» What you are asked to do: Pictures must not appear in your answer. Write out exactly the lines from the one with "The width and" through the last line of the entries below.

Dataset items:
● ● ●

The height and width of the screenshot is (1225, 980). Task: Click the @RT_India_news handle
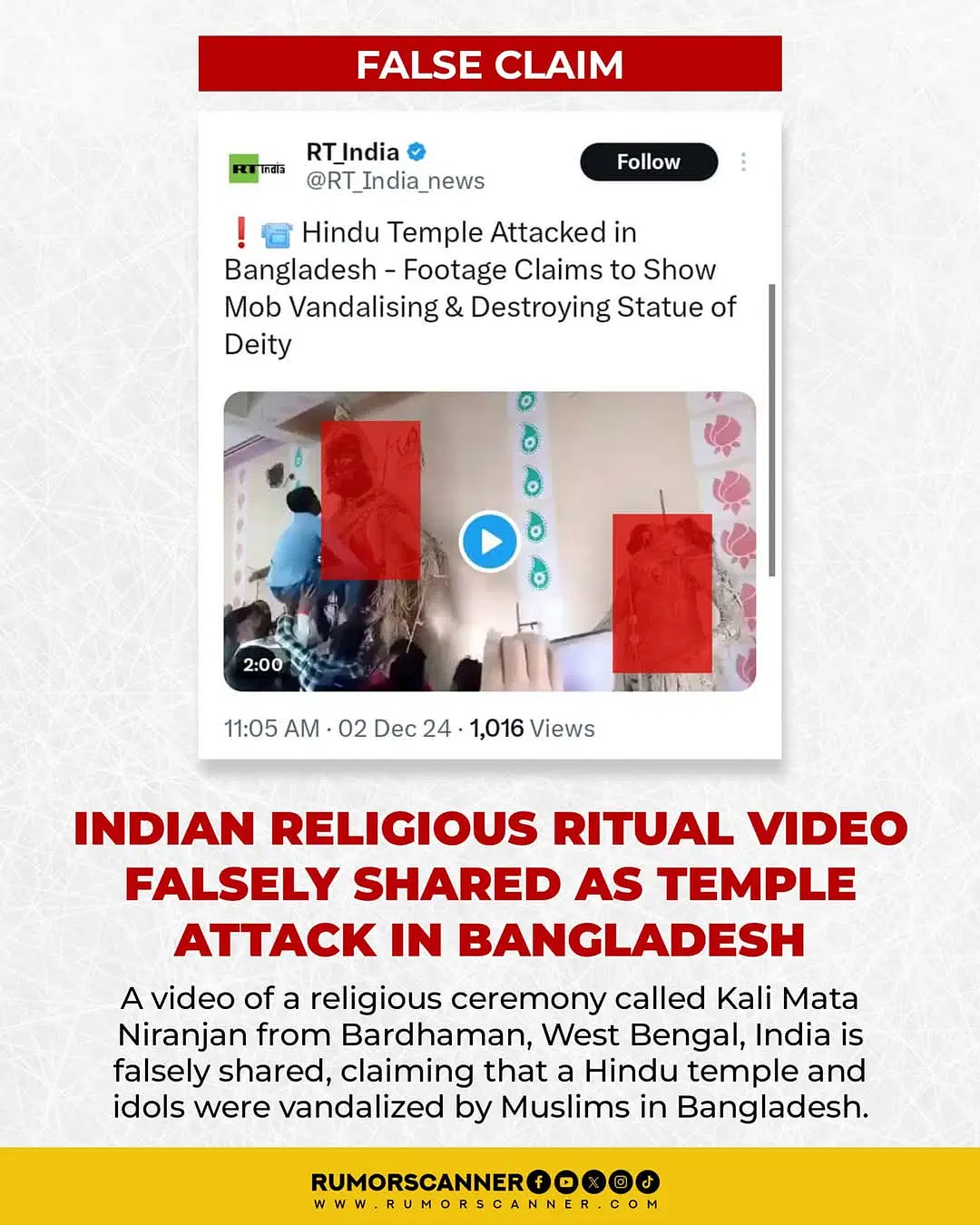(396, 181)
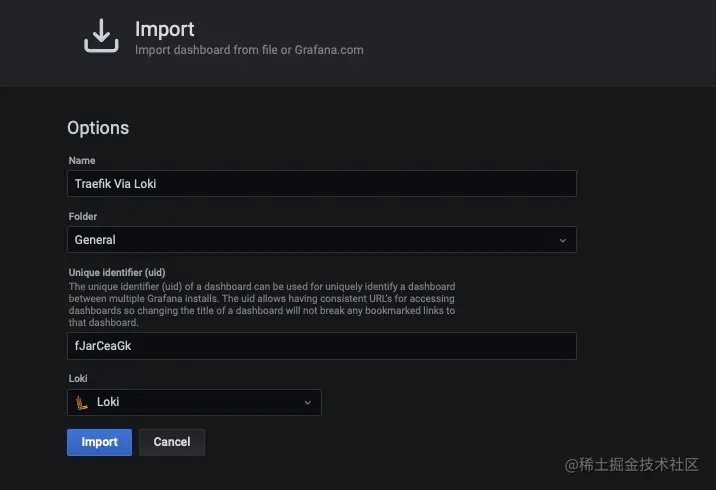
Task: Click the 'Loki' label above the data source selector
Action: (79, 379)
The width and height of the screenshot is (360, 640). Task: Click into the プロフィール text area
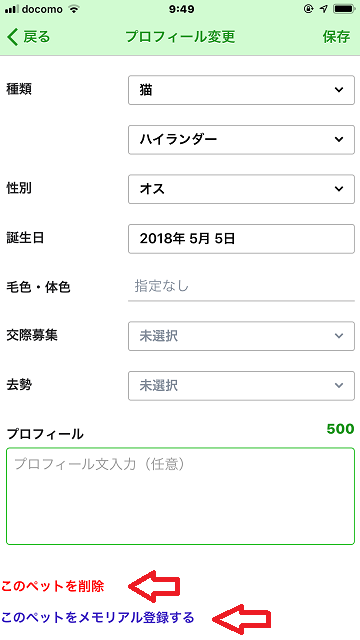click(x=180, y=496)
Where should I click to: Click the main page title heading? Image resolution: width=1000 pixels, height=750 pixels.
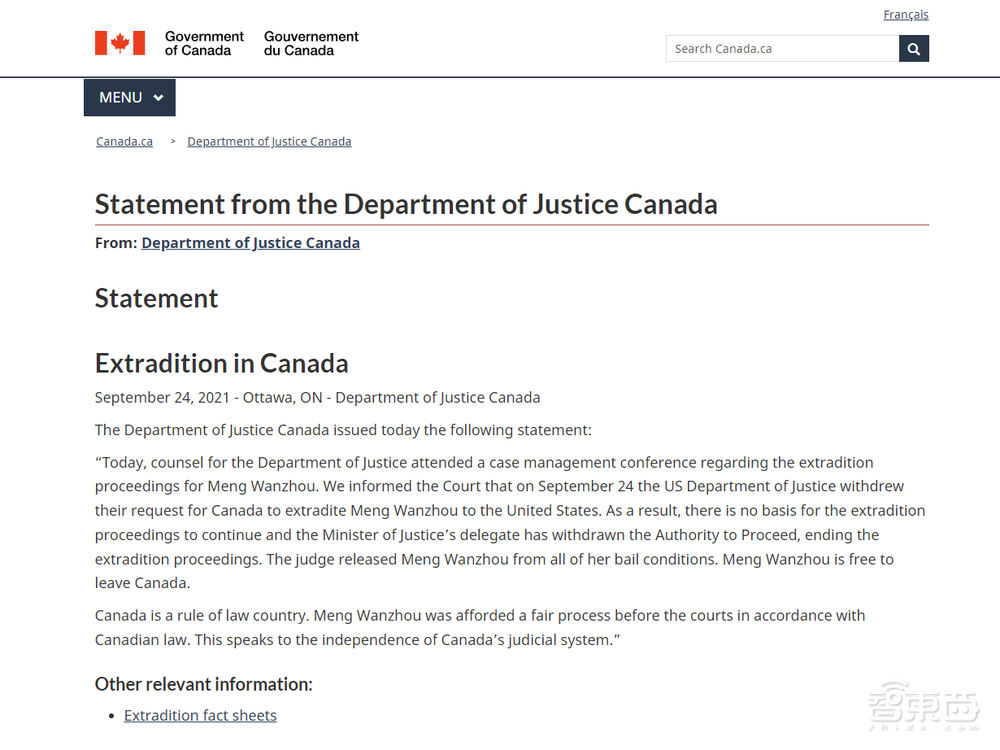tap(406, 204)
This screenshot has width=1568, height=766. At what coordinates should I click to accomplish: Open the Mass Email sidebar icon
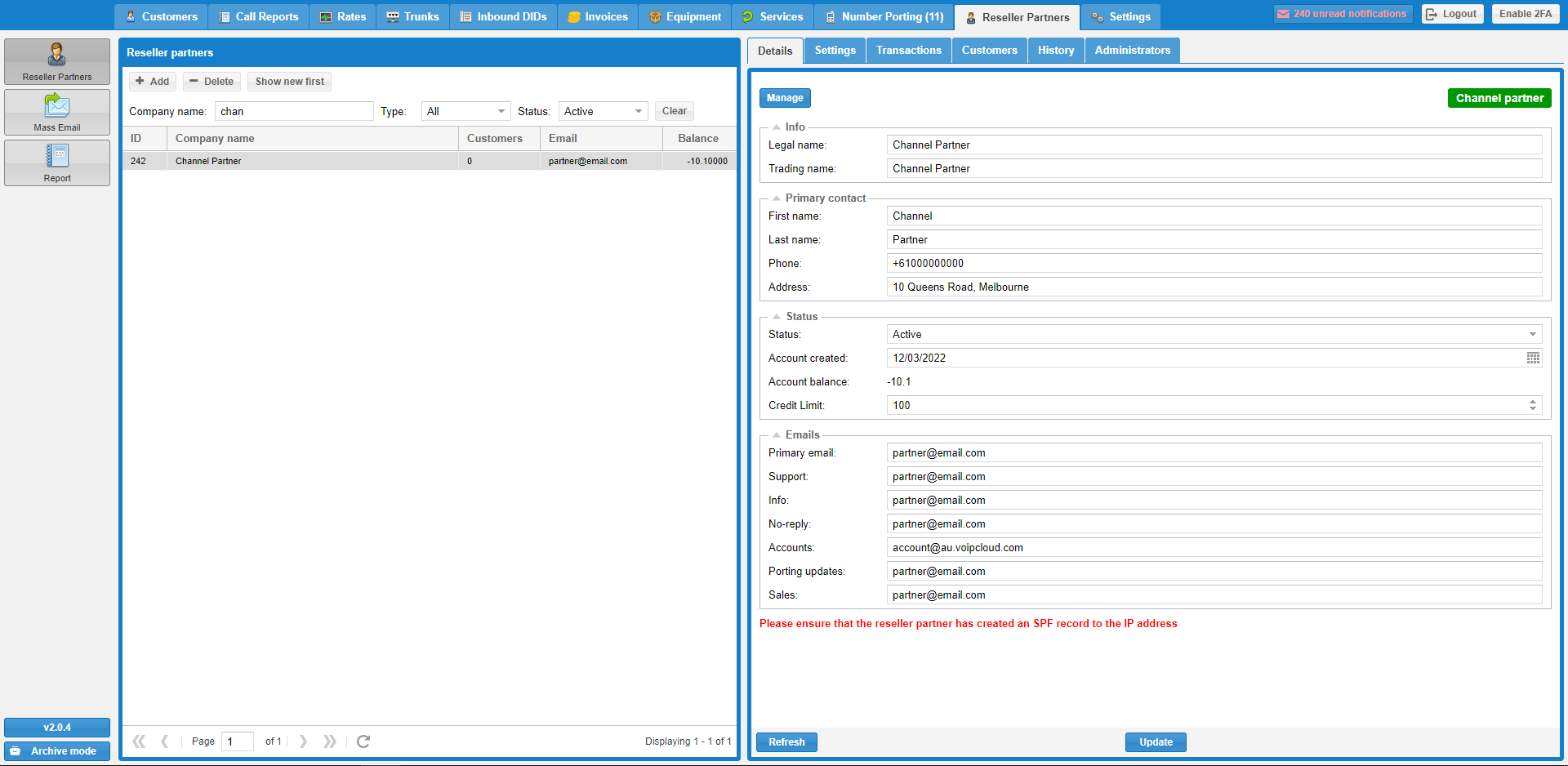[x=57, y=112]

● ● ●

» Completed exercise:
The width and height of the screenshot is (360, 640). Task: Click into the プロフィール text area
click(x=180, y=496)
Where should I click to: Click the main page title heading? Image resolution: width=1000 pixels, height=750 pixels.
tap(406, 204)
This screenshot has width=1568, height=766. At what coordinates should I click to accomplish: Open the Mass Email sidebar icon
[x=57, y=112]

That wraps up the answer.